The race was neck and neck the entire cycle, but Mook proved the value of his strategy when those NoVa Democrats turned out for McAuliffe on Election Day, dealing him a 2.5-point victory. Amazingly, African-American turnout matched that of 2012, with President Barack Obama on the ballot. It was a triumph for the strategy we've long advocated here: there are more of us than there are of them, so if we turn out, we win. Mook made sure to give our people a reason to vote, they did, and we won.
Compare that to Virginia Sen. Mark Warner last year. The popular incumbent led in the polls by double-digits the entire cycle. He stuck to his tried and true playbook of ignoring his base while trying to win brownie points with those Confederate flag-waving assholes downstate.
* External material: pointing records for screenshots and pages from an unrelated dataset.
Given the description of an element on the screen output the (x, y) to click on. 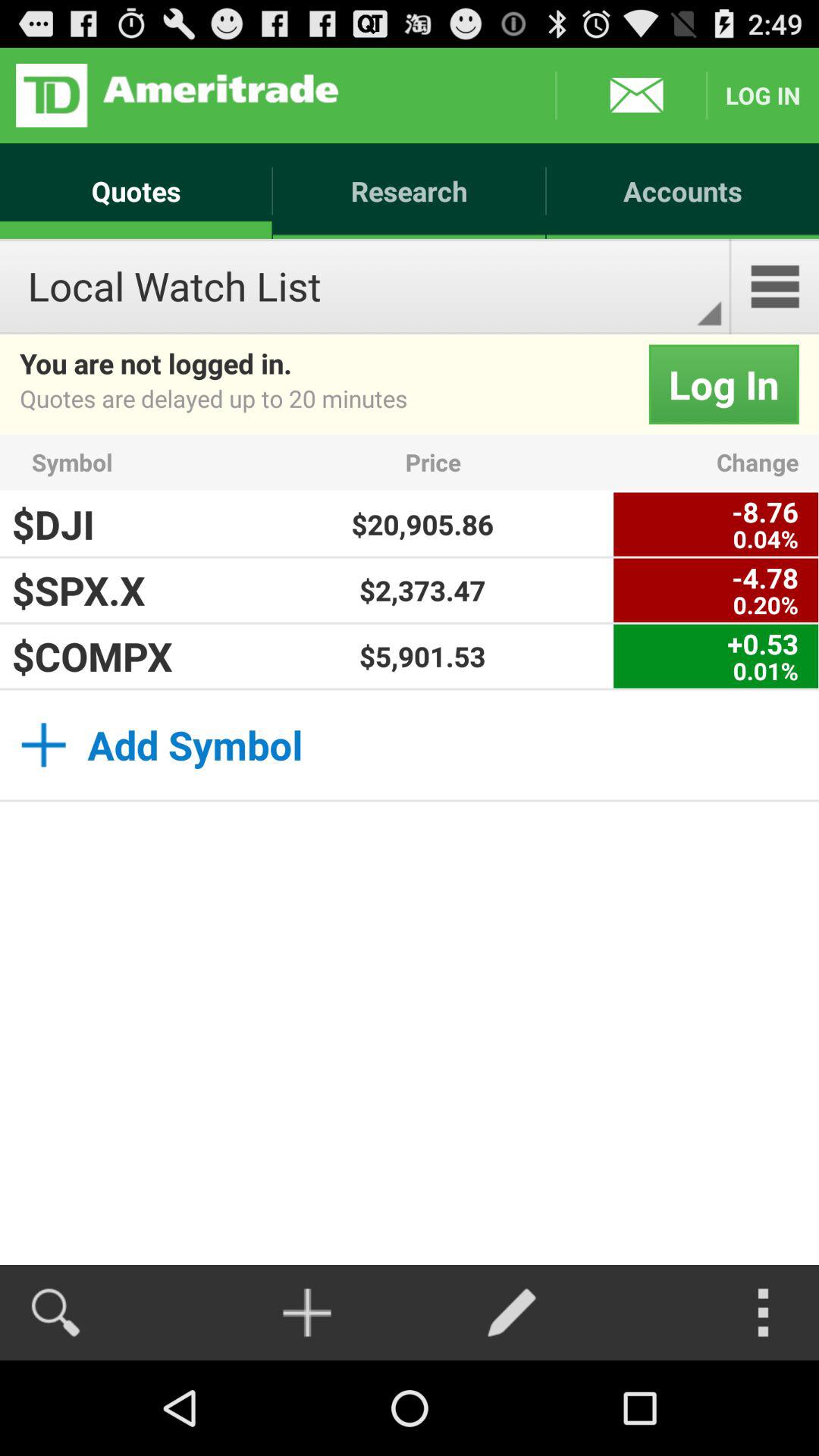
click app to the right of the local watch list (775, 286)
Given the description of an element on the screen output the (x, y) to click on. 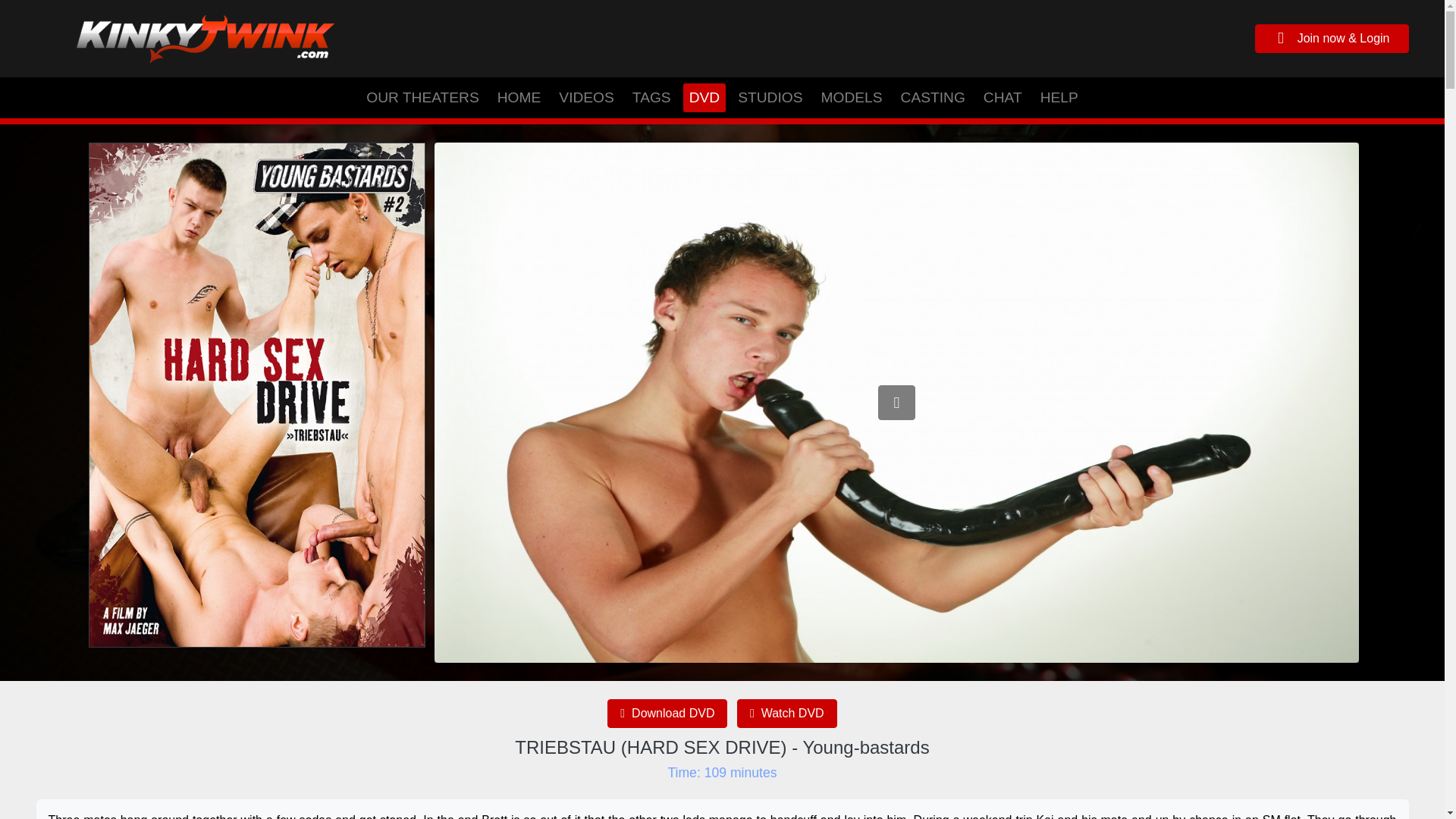
CASTING (933, 97)
HOME (519, 97)
DVD (704, 97)
STUDIOS (770, 97)
TAGS (651, 97)
MODELS (850, 97)
HELP (1058, 97)
CHAT (1001, 97)
OUR THEATERS (421, 97)
VIDEOS (586, 97)
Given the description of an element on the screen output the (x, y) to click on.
Then Election Day rolled around and what happened? Those uninspired core Democratic base voters in NoVa stayed home, and Warner had the scare of his life—winning by the thinnest of margins 49.15-48.34, less than a percentage point. (Ironically, his margin of victory came from where? NoVa.)
Funny thing is, Warner is actually likeable. McAuliffe is not. Yet by giving liberals a reason to vote, Mook delivered a virtual landslide in a year that Democrats should've been spanked.
Of course, a campaign manager isn't a dictator, and Hillary Clinton and her circle may very well decide to do things differently. But hopefully they picked up Mook precisely because of what he did in Virginia, and more importantly, how he did it.
We know the Clintons are tight with McAuliffe, so let's hope they're all sharing the right lessons: There are more of us than there are of them, and if Clinton gives base liberals a reason to get excited and work hard for her and the rest of the Democratic ticket, there's absolutely nothing Jeb or any of the other asshats in the GOP can do to stand in the way of her swearing-in ceremony.